═════ Stored rows ═════

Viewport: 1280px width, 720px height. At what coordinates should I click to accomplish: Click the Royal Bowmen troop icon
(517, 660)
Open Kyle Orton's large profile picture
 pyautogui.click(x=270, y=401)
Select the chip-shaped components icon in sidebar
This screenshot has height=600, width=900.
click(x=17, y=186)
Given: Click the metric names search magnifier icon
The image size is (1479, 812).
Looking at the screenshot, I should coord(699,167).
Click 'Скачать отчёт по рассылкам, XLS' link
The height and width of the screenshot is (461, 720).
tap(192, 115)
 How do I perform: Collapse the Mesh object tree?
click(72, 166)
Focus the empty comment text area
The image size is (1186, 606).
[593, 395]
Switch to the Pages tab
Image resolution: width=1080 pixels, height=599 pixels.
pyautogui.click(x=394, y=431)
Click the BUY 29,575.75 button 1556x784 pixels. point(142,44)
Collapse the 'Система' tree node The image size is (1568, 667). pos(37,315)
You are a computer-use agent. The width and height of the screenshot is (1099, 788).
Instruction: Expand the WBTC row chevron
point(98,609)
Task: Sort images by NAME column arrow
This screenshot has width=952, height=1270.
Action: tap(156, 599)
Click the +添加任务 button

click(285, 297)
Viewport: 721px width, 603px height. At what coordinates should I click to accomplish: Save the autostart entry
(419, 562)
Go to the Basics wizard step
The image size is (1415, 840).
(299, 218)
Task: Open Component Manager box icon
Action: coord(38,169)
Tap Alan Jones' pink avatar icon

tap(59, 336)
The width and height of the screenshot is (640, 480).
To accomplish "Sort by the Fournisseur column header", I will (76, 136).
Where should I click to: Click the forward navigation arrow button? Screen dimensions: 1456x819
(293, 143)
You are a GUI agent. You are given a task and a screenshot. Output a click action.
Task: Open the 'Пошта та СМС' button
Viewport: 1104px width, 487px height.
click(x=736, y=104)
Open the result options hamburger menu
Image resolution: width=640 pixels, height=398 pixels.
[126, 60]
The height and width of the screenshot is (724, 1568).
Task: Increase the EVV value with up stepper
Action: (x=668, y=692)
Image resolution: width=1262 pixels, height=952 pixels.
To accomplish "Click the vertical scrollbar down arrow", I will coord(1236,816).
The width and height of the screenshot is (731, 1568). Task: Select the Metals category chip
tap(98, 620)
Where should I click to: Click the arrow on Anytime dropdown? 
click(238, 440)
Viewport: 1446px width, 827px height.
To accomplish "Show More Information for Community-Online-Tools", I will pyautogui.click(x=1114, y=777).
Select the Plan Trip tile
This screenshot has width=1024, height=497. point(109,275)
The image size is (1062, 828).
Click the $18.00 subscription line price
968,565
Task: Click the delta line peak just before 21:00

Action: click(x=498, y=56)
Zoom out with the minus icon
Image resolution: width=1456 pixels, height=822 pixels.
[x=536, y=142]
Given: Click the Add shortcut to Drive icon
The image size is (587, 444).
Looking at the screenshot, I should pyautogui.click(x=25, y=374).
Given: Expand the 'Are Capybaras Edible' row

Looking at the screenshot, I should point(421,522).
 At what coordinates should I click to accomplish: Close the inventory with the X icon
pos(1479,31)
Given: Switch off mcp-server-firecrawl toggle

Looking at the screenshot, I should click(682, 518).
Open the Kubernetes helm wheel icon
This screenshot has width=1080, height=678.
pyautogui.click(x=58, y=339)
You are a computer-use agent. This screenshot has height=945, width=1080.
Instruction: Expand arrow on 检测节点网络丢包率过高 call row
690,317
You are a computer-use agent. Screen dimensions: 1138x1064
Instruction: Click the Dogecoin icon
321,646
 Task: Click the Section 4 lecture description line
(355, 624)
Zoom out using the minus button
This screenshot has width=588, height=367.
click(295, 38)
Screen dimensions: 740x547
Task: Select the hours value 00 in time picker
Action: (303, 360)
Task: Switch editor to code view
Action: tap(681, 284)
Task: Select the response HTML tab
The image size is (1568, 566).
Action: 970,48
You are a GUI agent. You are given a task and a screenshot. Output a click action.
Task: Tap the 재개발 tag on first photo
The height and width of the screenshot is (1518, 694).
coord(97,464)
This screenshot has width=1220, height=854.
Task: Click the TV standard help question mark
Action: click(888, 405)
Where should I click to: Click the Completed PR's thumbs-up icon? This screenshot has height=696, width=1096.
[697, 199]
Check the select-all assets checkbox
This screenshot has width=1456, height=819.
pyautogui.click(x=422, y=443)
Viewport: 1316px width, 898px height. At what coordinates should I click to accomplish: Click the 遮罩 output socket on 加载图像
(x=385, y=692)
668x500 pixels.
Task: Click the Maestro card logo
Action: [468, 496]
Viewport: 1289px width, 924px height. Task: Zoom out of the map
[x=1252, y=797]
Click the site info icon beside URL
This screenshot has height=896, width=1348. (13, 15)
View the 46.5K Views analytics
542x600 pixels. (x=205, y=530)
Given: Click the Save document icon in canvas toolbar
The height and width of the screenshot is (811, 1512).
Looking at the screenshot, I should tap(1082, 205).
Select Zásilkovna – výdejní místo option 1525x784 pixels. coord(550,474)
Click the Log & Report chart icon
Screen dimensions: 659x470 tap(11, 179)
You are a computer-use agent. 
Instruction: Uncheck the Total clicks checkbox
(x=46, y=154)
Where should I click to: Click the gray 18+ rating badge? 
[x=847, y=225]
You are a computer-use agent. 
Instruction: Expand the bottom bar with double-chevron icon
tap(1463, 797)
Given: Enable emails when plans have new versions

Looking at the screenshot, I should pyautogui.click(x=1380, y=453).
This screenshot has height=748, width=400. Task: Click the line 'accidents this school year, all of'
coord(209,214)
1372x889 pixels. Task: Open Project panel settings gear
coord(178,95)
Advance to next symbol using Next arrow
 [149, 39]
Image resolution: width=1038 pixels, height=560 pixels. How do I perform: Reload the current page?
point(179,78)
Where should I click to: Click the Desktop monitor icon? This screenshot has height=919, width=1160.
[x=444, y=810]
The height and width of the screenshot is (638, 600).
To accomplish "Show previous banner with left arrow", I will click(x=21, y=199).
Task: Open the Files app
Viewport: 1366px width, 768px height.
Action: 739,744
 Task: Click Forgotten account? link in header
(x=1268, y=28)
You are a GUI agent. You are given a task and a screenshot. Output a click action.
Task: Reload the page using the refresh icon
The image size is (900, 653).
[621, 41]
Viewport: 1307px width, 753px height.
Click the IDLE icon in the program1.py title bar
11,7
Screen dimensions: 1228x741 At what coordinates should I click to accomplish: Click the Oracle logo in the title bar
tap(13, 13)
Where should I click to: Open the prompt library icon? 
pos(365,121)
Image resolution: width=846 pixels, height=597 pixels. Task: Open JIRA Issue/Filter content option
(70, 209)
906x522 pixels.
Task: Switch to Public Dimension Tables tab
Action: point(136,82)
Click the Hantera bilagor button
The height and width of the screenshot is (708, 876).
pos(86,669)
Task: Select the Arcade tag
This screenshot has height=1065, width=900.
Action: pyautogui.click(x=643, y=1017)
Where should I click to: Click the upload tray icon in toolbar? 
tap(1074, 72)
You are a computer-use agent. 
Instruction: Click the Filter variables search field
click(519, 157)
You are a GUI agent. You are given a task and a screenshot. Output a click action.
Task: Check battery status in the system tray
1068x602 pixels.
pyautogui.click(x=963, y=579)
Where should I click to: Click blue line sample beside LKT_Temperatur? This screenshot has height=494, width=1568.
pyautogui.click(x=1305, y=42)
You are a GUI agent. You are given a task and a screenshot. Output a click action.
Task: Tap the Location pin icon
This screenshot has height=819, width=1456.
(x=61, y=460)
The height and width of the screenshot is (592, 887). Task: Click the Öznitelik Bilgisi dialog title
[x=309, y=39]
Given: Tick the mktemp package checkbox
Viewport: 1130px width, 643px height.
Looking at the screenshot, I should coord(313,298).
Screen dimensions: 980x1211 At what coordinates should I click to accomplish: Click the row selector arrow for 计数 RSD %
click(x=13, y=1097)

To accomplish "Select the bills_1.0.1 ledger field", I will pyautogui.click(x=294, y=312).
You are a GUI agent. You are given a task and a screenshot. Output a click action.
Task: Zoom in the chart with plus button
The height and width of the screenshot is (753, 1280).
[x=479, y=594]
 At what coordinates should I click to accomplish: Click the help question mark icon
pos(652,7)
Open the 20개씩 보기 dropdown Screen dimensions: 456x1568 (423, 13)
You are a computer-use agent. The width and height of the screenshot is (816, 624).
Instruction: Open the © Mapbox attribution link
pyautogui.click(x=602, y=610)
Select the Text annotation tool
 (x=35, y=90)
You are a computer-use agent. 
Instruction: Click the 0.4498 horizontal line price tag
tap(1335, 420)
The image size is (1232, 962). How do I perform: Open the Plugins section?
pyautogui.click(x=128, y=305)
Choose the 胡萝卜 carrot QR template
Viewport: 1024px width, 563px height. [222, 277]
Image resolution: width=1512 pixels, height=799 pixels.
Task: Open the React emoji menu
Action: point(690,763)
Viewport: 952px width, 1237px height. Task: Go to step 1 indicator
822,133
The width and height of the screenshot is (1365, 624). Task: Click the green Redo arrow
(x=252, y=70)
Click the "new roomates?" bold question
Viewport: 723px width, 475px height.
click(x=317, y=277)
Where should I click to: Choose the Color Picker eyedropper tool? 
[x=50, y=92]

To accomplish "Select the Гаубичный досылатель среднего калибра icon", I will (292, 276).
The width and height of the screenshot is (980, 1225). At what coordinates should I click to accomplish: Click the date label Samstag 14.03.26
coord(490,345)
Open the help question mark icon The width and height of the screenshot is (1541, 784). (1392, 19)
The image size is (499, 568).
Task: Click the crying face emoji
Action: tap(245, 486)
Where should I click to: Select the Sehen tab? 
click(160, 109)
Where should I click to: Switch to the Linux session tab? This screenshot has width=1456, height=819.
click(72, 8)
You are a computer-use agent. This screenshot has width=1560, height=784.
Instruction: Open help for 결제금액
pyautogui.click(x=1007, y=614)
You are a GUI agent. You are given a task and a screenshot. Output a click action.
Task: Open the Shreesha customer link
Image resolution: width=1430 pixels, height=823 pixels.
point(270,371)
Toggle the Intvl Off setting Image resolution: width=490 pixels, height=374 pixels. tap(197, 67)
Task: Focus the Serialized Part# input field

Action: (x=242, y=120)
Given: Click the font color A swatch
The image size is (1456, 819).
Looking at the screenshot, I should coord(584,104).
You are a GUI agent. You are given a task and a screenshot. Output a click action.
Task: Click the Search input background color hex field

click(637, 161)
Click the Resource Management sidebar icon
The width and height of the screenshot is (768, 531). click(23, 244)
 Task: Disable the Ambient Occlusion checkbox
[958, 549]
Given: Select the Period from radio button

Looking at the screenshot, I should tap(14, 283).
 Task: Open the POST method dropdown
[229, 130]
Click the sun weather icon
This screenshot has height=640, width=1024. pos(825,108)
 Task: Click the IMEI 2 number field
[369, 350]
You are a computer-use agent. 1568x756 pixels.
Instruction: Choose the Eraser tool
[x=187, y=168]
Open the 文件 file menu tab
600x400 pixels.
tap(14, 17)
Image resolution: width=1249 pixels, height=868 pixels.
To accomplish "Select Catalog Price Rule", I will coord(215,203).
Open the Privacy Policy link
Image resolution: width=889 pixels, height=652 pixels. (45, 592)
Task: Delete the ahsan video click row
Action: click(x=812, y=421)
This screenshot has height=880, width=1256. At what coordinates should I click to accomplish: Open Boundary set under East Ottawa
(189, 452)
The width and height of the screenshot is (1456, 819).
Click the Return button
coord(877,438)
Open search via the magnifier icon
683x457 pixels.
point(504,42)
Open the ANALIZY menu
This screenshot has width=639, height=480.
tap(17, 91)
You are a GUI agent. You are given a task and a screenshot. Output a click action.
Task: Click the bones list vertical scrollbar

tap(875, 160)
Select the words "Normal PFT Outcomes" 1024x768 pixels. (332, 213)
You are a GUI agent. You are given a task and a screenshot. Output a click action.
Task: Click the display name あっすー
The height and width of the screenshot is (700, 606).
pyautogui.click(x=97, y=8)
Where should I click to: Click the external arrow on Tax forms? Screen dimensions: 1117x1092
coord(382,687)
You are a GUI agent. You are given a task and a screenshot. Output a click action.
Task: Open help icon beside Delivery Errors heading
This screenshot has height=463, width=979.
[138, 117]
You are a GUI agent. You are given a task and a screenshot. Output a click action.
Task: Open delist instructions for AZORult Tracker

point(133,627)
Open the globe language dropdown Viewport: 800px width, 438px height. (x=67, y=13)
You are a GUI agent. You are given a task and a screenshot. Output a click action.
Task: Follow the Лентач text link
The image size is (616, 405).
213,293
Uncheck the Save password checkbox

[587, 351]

═════

§ Problem to work on:
Find each line in the items above that contains the string "size" and copy those lines out.

§ Exercise answer:
The image size is (1479, 812).
The image size is (1186, 606).
Collapse the 'Система' tree node The image size is (1568, 667). pos(37,315)
The image size is (1415, 840).
The image size is (1062, 828).
The image size is (587, 444).
The image size is (1568, 566).
The image size is (900, 653).
The image size is (1232, 962). How do I perform: Open the Plugins section?
The image size is (499, 568).
The image size is (1456, 819).
The image size is (616, 405).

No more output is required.